■ **About this exercise**: Copy all the entries below exactly, but not the pictures.

■ **Stored records**:
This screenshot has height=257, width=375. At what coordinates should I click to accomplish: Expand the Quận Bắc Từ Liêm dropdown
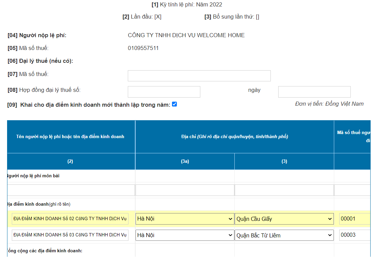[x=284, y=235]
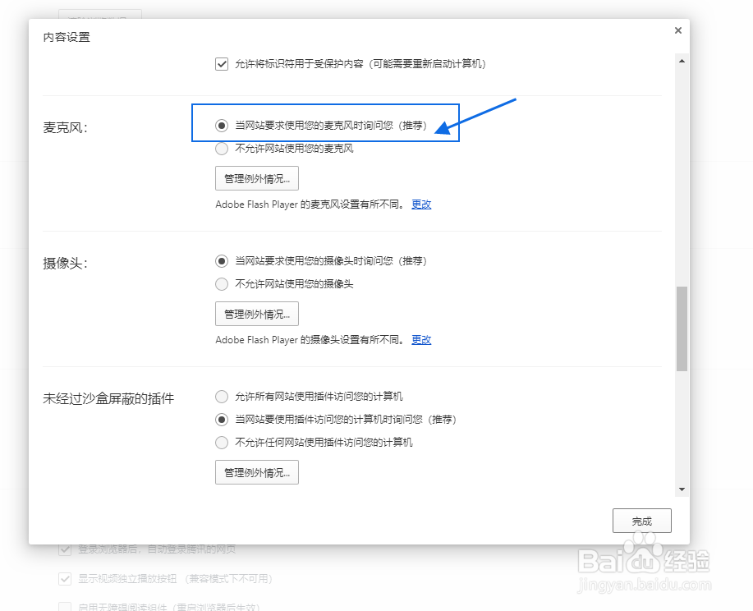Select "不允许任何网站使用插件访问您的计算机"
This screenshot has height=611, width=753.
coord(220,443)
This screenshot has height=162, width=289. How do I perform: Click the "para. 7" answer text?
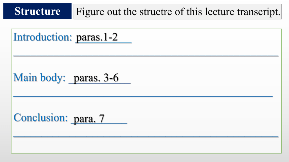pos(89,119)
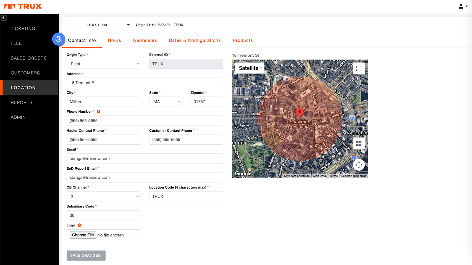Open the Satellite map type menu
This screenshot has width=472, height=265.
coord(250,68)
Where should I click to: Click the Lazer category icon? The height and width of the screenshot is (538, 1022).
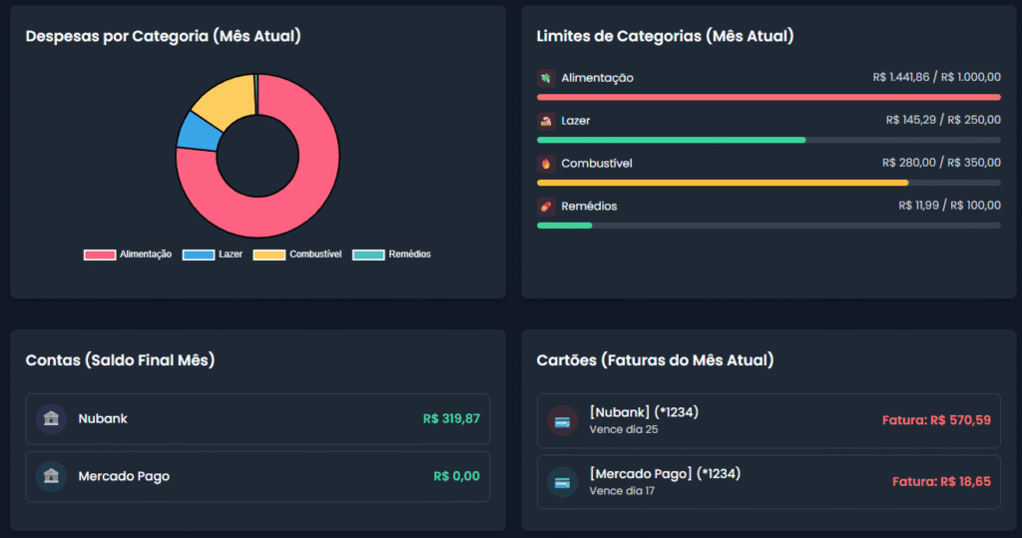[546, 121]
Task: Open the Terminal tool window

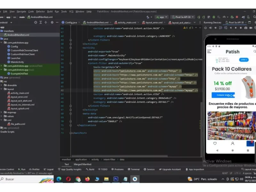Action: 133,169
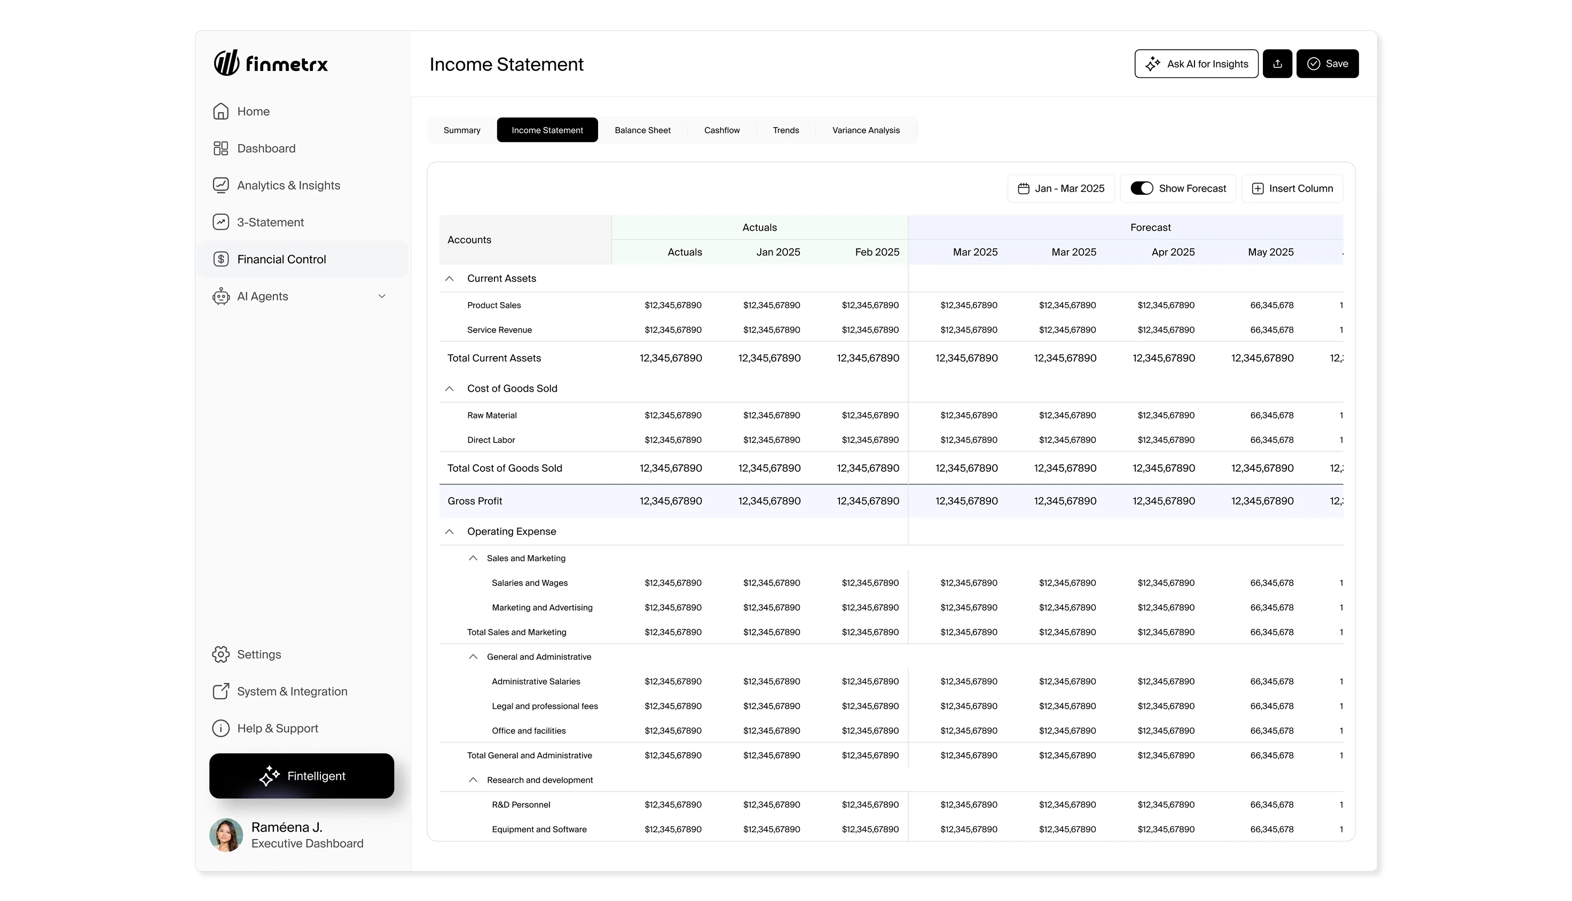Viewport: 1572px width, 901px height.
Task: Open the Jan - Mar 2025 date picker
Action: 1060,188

■ **Reply**:
This screenshot has height=257, width=375. At what coordinates should I click to accomplish: Expand the Quận Bắc Từ Liêm dropdown
[x=284, y=235]
Select "不允许任何网站使用插件访问您的计算机"
This screenshot has height=611, width=753.
coord(220,443)
This screenshot has height=162, width=289. How do I perform: Click the "para. 7" answer text?
pos(89,119)
Open the Satellite map type menu
This screenshot has width=472, height=265.
coord(250,68)
Where should I click to: Click the Lazer category icon? The height and width of the screenshot is (538, 1022).
[546, 121]
Task: Open the Terminal tool window

Action: 133,169
Viewport: 1572px width, 901px height.
Task: Open the Jan - Mar 2025 date picker
Action: 1060,188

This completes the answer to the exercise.